4. Average and Marginal Cost of Capital: The average cost of capital is the weighted average cost of each component of capital hired by the firm. The weights are the contributions of each source to the total capital utilized by a firm. The marginal cost of capital is the cost of capital for extra cash. If the funds are raised from several sources together, the marginal cost of capital is the weighted average cost of capital of the new sources. This type of classification of cost of capital plays a vital role in a successful business.

Importance of cost of capital

The cost of cash is an extremely important idea in financial decision-making. The measurement of the cost of capital is significant for a successful business. The importance of cost of capital is significant for the following reasons:

1. Capital planning decisions: the cost of capital is a basic factor. Needed in investment choices. Under the NPV method, a project is accepted if It has a positive NPV when cash flows are reduced at the cost of capital. Under the IRR method, a project is accepted if it has a profit greater than the cost of cash. Even in the case of Net Present Value and performance index, The cost of capital method is used to lower the cash flows.

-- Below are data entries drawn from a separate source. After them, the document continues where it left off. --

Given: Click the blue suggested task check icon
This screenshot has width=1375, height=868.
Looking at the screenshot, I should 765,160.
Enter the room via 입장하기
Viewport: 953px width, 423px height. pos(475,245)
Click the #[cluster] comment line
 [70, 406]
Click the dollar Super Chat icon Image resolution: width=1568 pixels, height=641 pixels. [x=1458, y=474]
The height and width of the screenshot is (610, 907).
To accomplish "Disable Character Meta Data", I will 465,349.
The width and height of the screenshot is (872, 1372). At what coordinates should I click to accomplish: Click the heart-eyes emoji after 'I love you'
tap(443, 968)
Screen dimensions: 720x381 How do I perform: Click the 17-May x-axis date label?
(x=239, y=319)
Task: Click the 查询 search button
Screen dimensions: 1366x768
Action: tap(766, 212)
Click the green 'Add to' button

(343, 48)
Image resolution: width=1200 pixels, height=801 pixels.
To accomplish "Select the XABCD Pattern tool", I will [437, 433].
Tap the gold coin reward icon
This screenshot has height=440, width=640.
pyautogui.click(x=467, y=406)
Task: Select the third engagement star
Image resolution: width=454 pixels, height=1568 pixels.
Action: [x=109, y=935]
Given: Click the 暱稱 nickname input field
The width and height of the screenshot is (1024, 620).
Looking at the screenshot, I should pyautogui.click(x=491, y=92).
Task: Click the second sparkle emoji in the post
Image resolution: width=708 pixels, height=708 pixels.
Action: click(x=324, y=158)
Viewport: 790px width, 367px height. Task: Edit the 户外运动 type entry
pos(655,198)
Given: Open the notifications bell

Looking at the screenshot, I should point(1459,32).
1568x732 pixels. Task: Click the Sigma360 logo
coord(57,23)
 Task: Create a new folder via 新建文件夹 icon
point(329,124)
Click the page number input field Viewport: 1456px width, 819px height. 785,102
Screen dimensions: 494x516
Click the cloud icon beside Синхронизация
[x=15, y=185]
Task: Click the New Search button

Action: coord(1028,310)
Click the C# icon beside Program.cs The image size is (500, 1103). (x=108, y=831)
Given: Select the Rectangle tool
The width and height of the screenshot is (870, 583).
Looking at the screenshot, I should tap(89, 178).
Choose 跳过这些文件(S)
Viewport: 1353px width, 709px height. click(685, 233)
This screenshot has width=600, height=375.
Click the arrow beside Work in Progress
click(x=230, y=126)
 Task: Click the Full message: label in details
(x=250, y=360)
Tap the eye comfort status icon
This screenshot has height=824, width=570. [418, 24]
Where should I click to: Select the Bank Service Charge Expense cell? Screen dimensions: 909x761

2. Designing debt policy: While designing debt policy and finding the debt equity amounts, the business aims to minimize the total cost of capital. The costs of cash from different sources are not the same. Therefore, the firm should always aim to grow the source of cheap finance in an effort to lower the general cost of capital.

3. Performance appraisal: The cost of capital is used as a measure to measure the success of the manager in raising finance. The actual cost of Capital is compared with the normal cost of capital to assess the performance of the management.

4. Dividend decision: The cost of cash is also very useful when making a reward decision. Whether the earnings of the company should be kept or distributed also depends on the cost of cash.

5. Leasing, hire-purchase, working capital management, etc.: The cost of capital is also used in cases of hiring, H.P., and working capital management decisions.